Have this already an example?
The paper author's implementation: https://github.com/yoonkim/lstm-char-cnn
He also integrated the algorithm into a larger project: https://github.com/harvardnlp/seq2seq-attn
A TensorFlow master's version: https://github.com/carpedm20/lstm-char-cnn-tensorflow
@ylqfp @futurely
Is there a keras implementation of this ?
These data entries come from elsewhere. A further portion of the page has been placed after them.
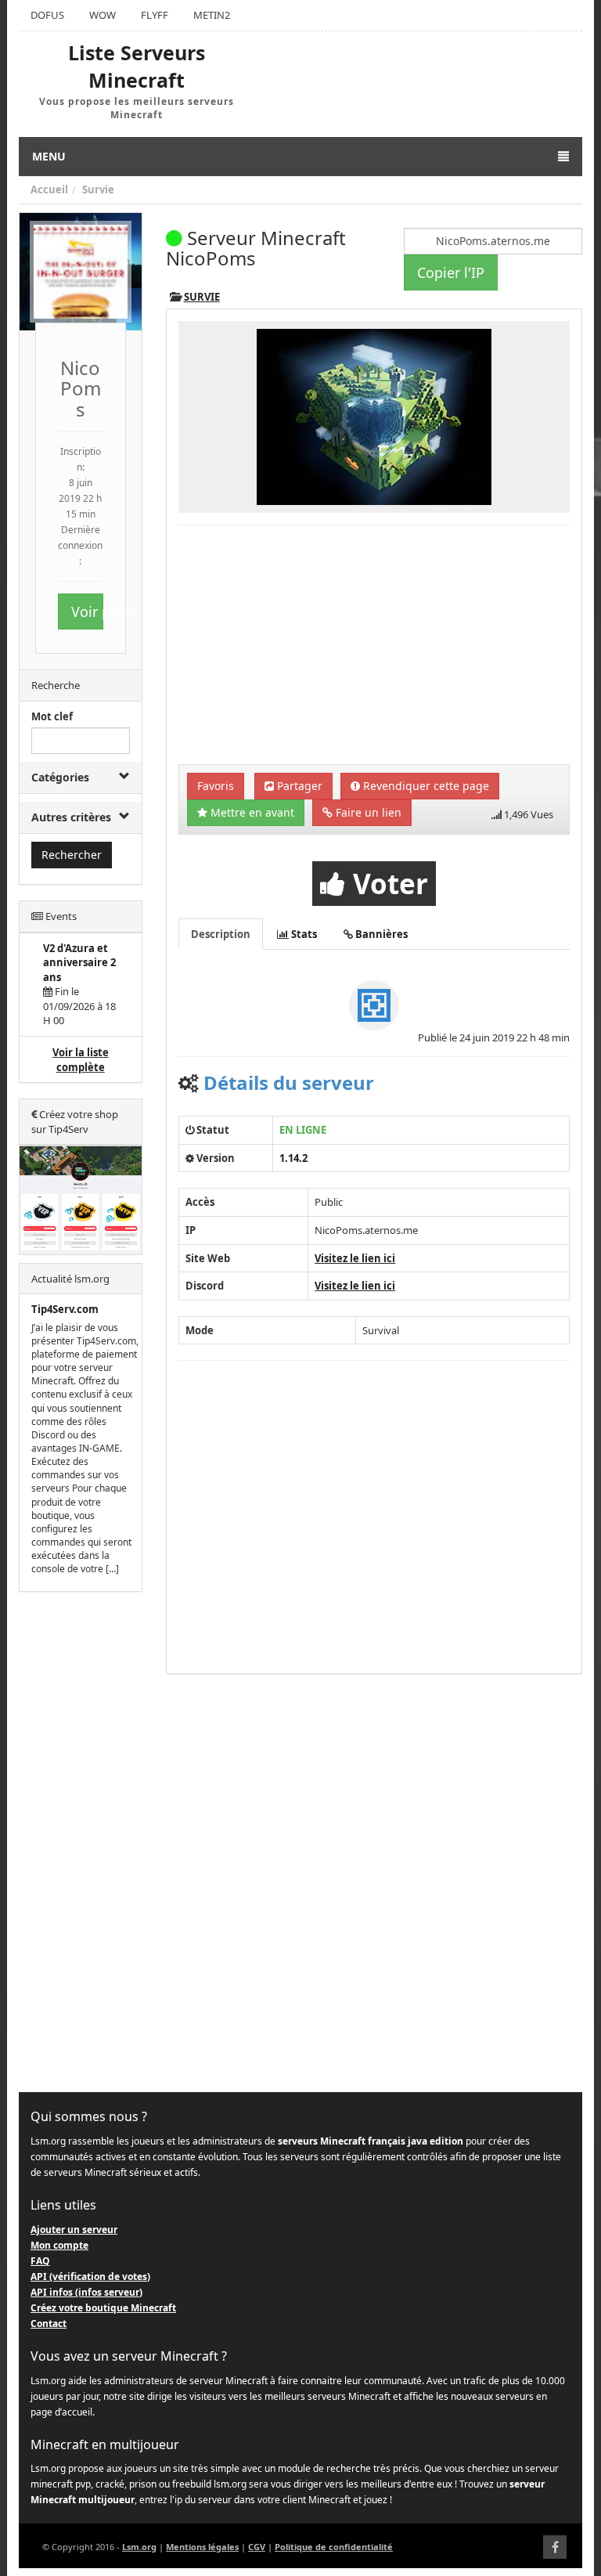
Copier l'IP (450, 272)
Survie (98, 189)
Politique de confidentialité (334, 2547)
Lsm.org (139, 2547)
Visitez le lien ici (355, 1258)
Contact (49, 2323)
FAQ (40, 2261)
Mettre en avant (250, 812)
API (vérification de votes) (90, 2276)
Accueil (49, 189)
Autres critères (71, 817)
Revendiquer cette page (424, 785)
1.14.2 (293, 1158)
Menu (49, 156)
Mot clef (52, 716)
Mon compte (59, 2245)
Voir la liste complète (80, 1059)
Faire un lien (367, 812)
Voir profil (87, 611)
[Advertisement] (80, 1842)
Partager (298, 785)
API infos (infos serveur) (86, 2292)
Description (220, 934)
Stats (303, 934)
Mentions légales (202, 2547)
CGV (256, 2547)
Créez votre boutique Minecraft (103, 2307)
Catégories (60, 777)
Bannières (380, 934)
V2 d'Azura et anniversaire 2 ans (79, 962)
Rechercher (71, 854)
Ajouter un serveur (74, 2229)
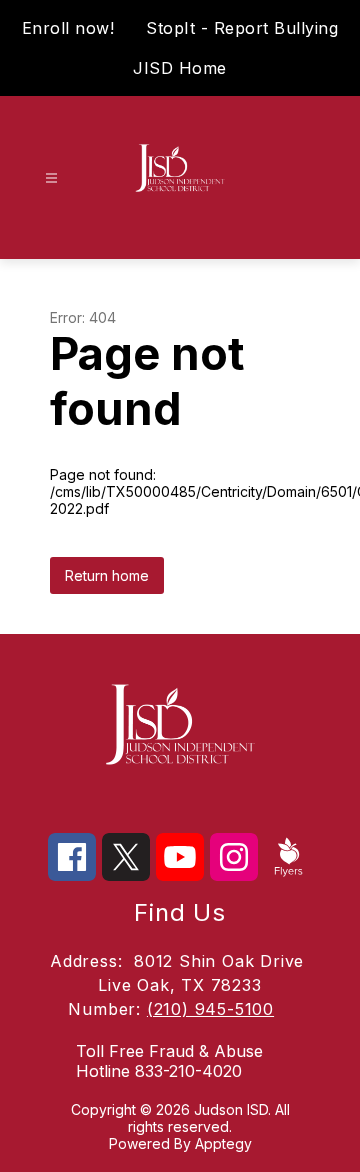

Wondering if https://github.com/fchollet/keras/blob/master/examples/imdb_cnn_lstm.py related to this paper
I might be late to the party, but I added a step-by-step implementation here:
I fail to reproduce the results of the paper. If someone could have a look at it and provide me with feedback (mainly I am looking what I am doing wrong) I would be grateful.
Most helpful comment
I might be late to the party, but I added a step-by-step implementation here:
https://github.com/mmxgn/tutorials/blob/master/CharacterAwareNeuralModels/Implementing%20Character%20Aware%20Neural%20Models.ipynb
I fail to reproduce the results of the paper. If someone could have a look at it and provide me with feedback (mainly I am looking what I am doing wrong) I would be grateful.